Stored data:

Segment Open

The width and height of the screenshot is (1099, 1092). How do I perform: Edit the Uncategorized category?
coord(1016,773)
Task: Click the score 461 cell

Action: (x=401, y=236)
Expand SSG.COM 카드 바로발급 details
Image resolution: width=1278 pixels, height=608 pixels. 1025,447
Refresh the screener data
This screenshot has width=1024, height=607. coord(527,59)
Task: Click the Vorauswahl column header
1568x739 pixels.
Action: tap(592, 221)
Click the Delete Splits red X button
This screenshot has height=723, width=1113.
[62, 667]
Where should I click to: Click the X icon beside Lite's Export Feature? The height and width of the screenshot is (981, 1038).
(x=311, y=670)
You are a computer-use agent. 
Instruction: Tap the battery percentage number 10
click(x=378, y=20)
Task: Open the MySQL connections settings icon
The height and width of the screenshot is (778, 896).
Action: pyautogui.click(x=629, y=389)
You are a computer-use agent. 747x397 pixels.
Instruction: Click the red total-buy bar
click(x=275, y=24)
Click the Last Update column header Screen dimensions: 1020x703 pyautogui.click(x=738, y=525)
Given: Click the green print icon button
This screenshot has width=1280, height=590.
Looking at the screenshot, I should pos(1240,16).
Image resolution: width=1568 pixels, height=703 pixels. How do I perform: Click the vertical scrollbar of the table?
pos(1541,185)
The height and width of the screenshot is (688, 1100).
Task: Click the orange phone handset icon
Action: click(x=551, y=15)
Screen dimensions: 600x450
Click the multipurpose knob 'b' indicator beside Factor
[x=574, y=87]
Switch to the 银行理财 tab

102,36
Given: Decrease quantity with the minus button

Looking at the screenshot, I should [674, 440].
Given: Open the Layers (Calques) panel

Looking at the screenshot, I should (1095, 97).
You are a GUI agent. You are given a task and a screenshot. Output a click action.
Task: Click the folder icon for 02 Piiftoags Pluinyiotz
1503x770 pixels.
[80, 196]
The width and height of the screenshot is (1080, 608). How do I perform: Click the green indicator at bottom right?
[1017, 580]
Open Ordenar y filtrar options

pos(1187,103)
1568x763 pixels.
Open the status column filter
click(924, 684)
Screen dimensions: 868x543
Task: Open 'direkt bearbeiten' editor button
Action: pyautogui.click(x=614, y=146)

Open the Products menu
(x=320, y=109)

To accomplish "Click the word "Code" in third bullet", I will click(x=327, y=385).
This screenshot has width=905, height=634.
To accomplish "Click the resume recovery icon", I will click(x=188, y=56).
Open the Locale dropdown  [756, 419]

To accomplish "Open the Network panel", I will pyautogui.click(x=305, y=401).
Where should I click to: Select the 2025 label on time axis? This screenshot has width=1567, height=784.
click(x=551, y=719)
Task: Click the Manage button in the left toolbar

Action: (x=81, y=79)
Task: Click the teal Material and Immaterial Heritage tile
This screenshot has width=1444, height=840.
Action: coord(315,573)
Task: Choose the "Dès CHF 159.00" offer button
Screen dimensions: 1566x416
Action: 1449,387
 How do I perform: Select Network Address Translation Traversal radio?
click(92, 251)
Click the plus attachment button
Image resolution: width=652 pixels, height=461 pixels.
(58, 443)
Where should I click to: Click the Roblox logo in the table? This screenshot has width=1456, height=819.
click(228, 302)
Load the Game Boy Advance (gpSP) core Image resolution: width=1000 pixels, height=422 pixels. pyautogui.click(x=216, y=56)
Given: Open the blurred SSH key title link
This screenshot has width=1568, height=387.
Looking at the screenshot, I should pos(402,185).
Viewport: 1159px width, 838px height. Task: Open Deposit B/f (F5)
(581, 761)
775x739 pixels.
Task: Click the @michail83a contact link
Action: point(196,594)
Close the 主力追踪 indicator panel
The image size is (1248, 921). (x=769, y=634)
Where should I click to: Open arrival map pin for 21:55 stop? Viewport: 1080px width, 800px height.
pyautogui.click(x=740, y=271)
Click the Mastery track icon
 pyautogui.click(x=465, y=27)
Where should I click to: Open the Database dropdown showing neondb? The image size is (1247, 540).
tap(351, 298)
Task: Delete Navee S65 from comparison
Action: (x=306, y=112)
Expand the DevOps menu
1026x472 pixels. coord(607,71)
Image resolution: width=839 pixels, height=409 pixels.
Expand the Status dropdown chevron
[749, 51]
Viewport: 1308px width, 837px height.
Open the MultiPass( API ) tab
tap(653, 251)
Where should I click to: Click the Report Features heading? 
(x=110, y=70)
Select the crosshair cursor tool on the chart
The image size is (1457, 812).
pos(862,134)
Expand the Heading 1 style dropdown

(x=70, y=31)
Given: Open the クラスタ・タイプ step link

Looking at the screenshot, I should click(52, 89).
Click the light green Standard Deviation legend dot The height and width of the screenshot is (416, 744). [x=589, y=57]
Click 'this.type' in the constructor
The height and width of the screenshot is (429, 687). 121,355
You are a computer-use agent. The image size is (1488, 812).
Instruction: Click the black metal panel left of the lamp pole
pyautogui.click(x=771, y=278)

Segment Closed

Exact copy required. Retype all of the entries word for word.

→ RESPONSE TO THIS EXERCISE
The width and height of the screenshot is (1099, 1092). How do I perform: Edit the Uncategorized category?
coord(1016,773)
Task: Click the score 461 cell

Action: (x=401, y=236)
Expand SSG.COM 카드 바로발급 details
Image resolution: width=1278 pixels, height=608 pixels. 1025,447
Refresh the screener data
This screenshot has width=1024, height=607. coord(527,59)
Task: Click the Vorauswahl column header
1568x739 pixels.
Action: tap(592, 221)
Click the Delete Splits red X button
This screenshot has height=723, width=1113.
[62, 667]
Where should I click to: Click the X icon beside Lite's Export Feature? The height and width of the screenshot is (981, 1038).
(x=311, y=670)
You are a computer-use agent. 
Instruction: Tap the battery percentage number 10
click(x=378, y=20)
Task: Open the MySQL connections settings icon
The height and width of the screenshot is (778, 896).
Action: pyautogui.click(x=629, y=389)
You are a computer-use agent. 747x397 pixels.
Instruction: Click the red total-buy bar
click(x=275, y=24)
Click the Last Update column header Screen dimensions: 1020x703 pyautogui.click(x=738, y=525)
Given: Click the green print icon button
This screenshot has width=1280, height=590.
Looking at the screenshot, I should pos(1240,16).
Image resolution: width=1568 pixels, height=703 pixels. How do I perform: Click the vertical scrollbar of the table?
pos(1541,185)
The height and width of the screenshot is (688, 1100).
Task: Click the orange phone handset icon
Action: click(x=551, y=15)
Screen dimensions: 600x450
Click the multipurpose knob 'b' indicator beside Factor
[x=574, y=87]
Switch to the 银行理财 tab

102,36
Given: Decrease quantity with the minus button

Looking at the screenshot, I should [674, 440].
Given: Open the Layers (Calques) panel

Looking at the screenshot, I should (1095, 97).
You are a GUI agent. You are given a task and a screenshot. Output a click action.
Task: Click the folder icon for 02 Piiftoags Pluinyiotz
1503x770 pixels.
[80, 196]
The width and height of the screenshot is (1080, 608). How do I perform: Click the green indicator at bottom right?
[1017, 580]
Open Ordenar y filtrar options

pos(1187,103)
1568x763 pixels.
Open the status column filter
click(924, 684)
Screen dimensions: 868x543
Task: Open 'direkt bearbeiten' editor button
Action: pyautogui.click(x=614, y=146)

Open the Products menu
(x=320, y=109)

To accomplish "Click the word "Code" in third bullet", I will click(x=327, y=385).
This screenshot has width=905, height=634.
To accomplish "Click the resume recovery icon", I will click(x=188, y=56).
Open the Locale dropdown  [756, 419]

To accomplish "Open the Network panel", I will pyautogui.click(x=305, y=401).
Where should I click to: Select the 2025 label on time axis? This screenshot has width=1567, height=784.
click(x=551, y=719)
Task: Click the Manage button in the left toolbar

Action: (x=81, y=79)
Task: Click the teal Material and Immaterial Heritage tile
This screenshot has width=1444, height=840.
Action: coord(315,573)
Task: Choose the "Dès CHF 159.00" offer button
Screen dimensions: 1566x416
Action: 1449,387
 How do I perform: Select Network Address Translation Traversal radio?
click(92, 251)
Click the plus attachment button
Image resolution: width=652 pixels, height=461 pixels.
(58, 443)
Where should I click to: Click the Roblox logo in the table? This screenshot has width=1456, height=819.
click(228, 302)
Load the Game Boy Advance (gpSP) core Image resolution: width=1000 pixels, height=422 pixels. pyautogui.click(x=216, y=56)
Given: Open the blurred SSH key title link
This screenshot has width=1568, height=387.
Looking at the screenshot, I should pos(402,185).
Viewport: 1159px width, 838px height. Task: Open Deposit B/f (F5)
(581, 761)
775x739 pixels.
Task: Click the @michail83a contact link
Action: point(196,594)
Close the 主力追踪 indicator panel
The image size is (1248, 921). (x=769, y=634)
Where should I click to: Open arrival map pin for 21:55 stop? Viewport: 1080px width, 800px height.
pyautogui.click(x=740, y=271)
Click the Mastery track icon
 pyautogui.click(x=465, y=27)
Where should I click to: Open the Database dropdown showing neondb? The image size is (1247, 540).
tap(351, 298)
Task: Delete Navee S65 from comparison
Action: (x=306, y=112)
Expand the DevOps menu
1026x472 pixels. coord(607,71)
Image resolution: width=839 pixels, height=409 pixels.
Expand the Status dropdown chevron
[749, 51]
Viewport: 1308px width, 837px height.
Open the MultiPass( API ) tab
tap(653, 251)
Where should I click to: Click the Report Features heading? 
(x=110, y=70)
Select the crosshair cursor tool on the chart
The image size is (1457, 812).
pos(862,134)
Expand the Heading 1 style dropdown

(x=70, y=31)
Given: Open the クラスタ・タイプ step link

Looking at the screenshot, I should click(52, 89).
Click the light green Standard Deviation legend dot The height and width of the screenshot is (416, 744). [x=589, y=57]
Click 'this.type' in the constructor
The height and width of the screenshot is (429, 687). 121,355
You are a computer-use agent. The image size is (1488, 812).
Instruction: Click the black metal panel left of the lamp pole
pyautogui.click(x=771, y=278)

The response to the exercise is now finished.